Brief -
Return every line of the records that contains the string "icon", matching case exactly.

Records for locating described items -

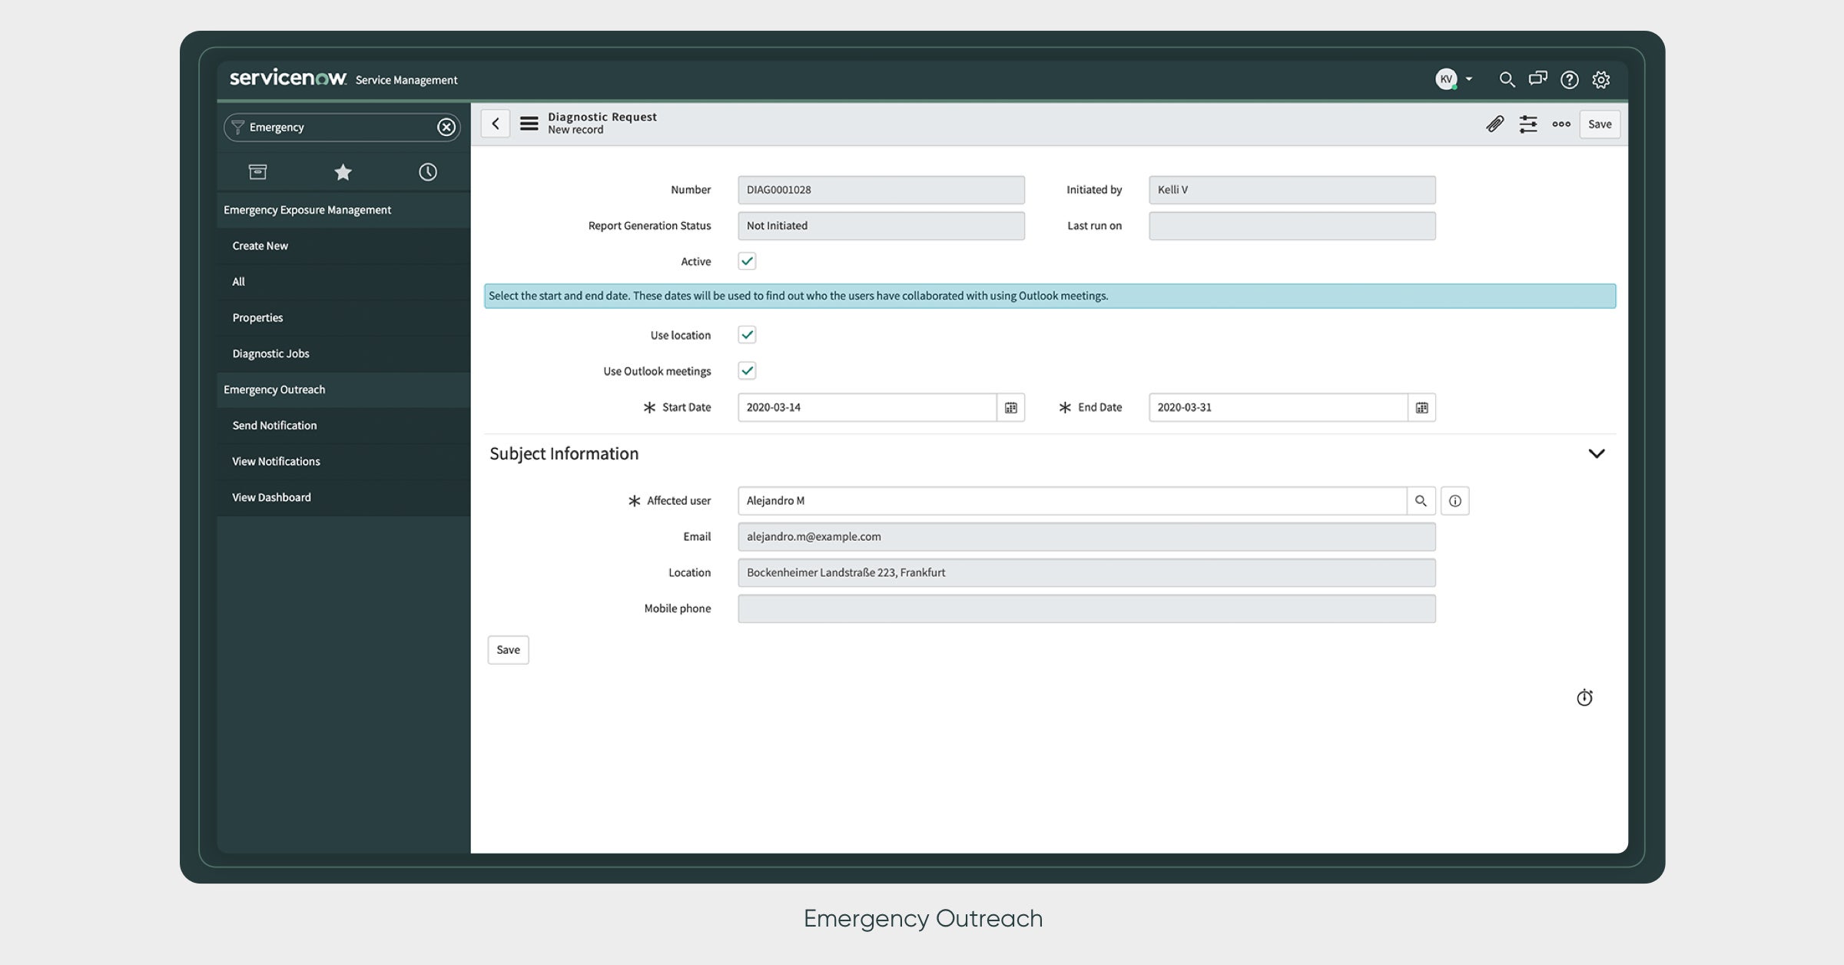The width and height of the screenshot is (1844, 965).
Task: Open the settings gear icon
Action: (x=1600, y=79)
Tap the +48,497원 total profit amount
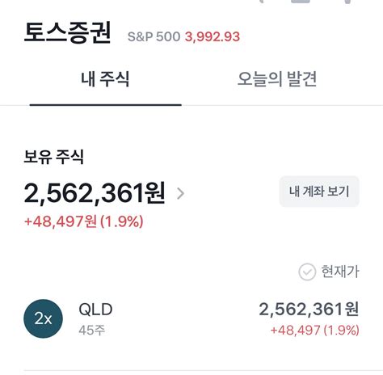Image resolution: width=383 pixels, height=375 pixels. point(61,221)
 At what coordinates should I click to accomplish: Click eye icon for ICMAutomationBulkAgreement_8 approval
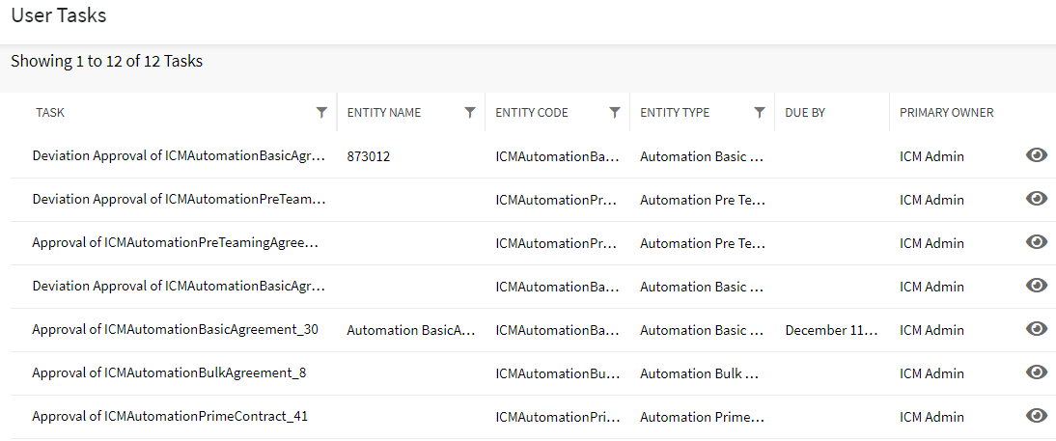pos(1037,372)
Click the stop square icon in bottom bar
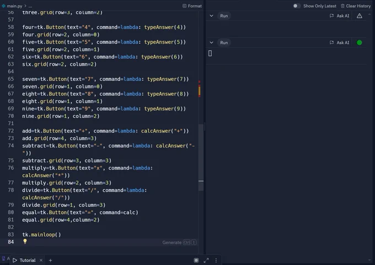The height and width of the screenshot is (265, 375). 196,260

Reply -
Task: Open the settings gear icon
 At what coordinates should I click to accomplish: Click eye icon for ICMAutomationBulkAgreement_8 approval
Click the stop square icon in bottom bar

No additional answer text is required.